If A equals B, and B equals C, then it follows logically that A equals C, and even that C equals A. Most humans know that, sort of. So does Rio.
Rio, a seven-year-old California sea lion living at the University of California at Santa Cruz, thinks like a human. After learning to pair the silhouette of a crab with that of a tulip, and then the tulip with a radio, Rio makes a logical leap: she matches the crab with the radio. It may seem a small thing, but it is a basic kind of logical thinking. And Rio is the first nonhuman animal that is known to display it.
What’s more, says Rio’s trainer, animal behaviorist Ronald Schusterman of UCSC and California State University at Hayward, Rio’s ability undermines the common notion that language is a prerequisite for logical reasoning. Vocabulary, in this view, allows us to label and classify objects and to find equivalences among them--to recognize that two different animals are both crabs, say, and even to recognize that crab equals tulip in certain circumstances. But Rio does that without language, which suggests things may be the other way around: elementary logic may be a prerequisite, and an evolutionary precursor, of language.

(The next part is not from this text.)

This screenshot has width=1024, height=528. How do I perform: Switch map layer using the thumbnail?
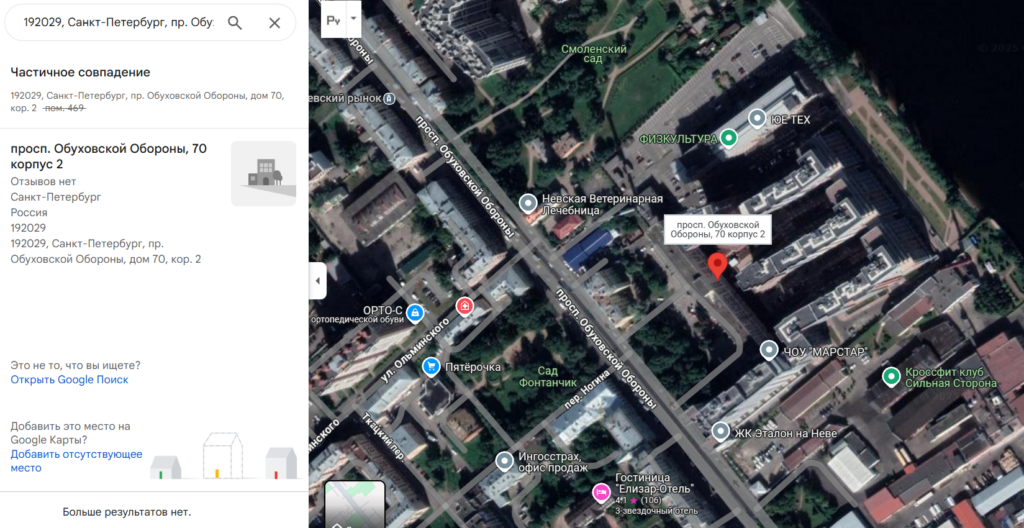tap(353, 503)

I’m saying that forming equivalence relations is primitive, a basic, says Schusterman. Imagine if you took the specialized areas of the brain that do language and stuck them onto a cockroach. Do you think the cockroach would do language? Probably not. Because you need the precursors, a certain amount of intelligence to do language.
It was a desire to get beyond the inconclusiveness of animal language experiments that pushed Schusterman into his current line of research. Since the 1960s researchers have taught sign language to various animals, including chimpanzees, gorillas, orangutans, and dolphins. (Schusterman himself taught sea lions a language ten years ago.) In one experiment, a dolphin was taught to tap a ball to its right when given the signal right-ball-flipper-touch; in another, a chimp signed want berry when she had a hankering for the fruit.
But the significance of such experiments remains controversial. Some researchers believe the animals’ ability to learn the gestures or symbols, combine them into sequences, and use them in different contexts shows that the animals understand the meaning of the symbols and are displaying elementary reasoning. Other researchers, though, dismiss the animal-language results as sophisticated mimicry.
Schusterman decided to test Rio for reasoning ability in a different way. He and his graduate students created a repertoire of 90 objects for Rio to learn. Some were three-dimensional objects, such as a spatula, but most were simply black-on-white drawings. The researchers divided the objects into three categories (A, B, and C) and grouped them in 30 trios consisting of one object from each category.
As Rio sat in front of a windowed plywood panel at poolside, researchers behind the panel displayed an object from category A in the center window for a few seconds. Next they opened the two side windows, displaying the objects from category B that Rio had to choose between. If Rio touched her nose to the correct one, the researchers rewarded her with a herring.
Schusterman found that Rio readily learned to pair objects. For example, she learned that the silhouette of an elephant (category A) always went with that of an ant (category B). And she soon understood that the pairing was symmetric: if shown the ant first, she matched it with the elephant. Later, Rio learned the ant also matched the silhouette of the planet Saturn, an image from category C.
The crucial test came when Rio had to match the elephant (A) with Saturn (C)--images she had never seen together. In order to be able to do what we call equivalence--that is, to go from C to A immediately, without any special training--you would have to have an understanding of symmetry and transitivity, says Schusterman. That is, you’d have to know that once A equals B and B equals C, then A equals C. You’d also have to know that C equals A. Rio apparently knew all that: on her very first try, she made the correct A-C connections for 11 out of 12 image trios and the correct C- A connections for 17 out of the remaining 18 trios.
No other animal has yet matched Rio’s performance, according to Schusterman. But that doesn’t mean sea lions are smarter than dolphins or chimpanzees. I’m convinced that many animals have this ability, says Schusterman. They just haven’t been tested along these lines.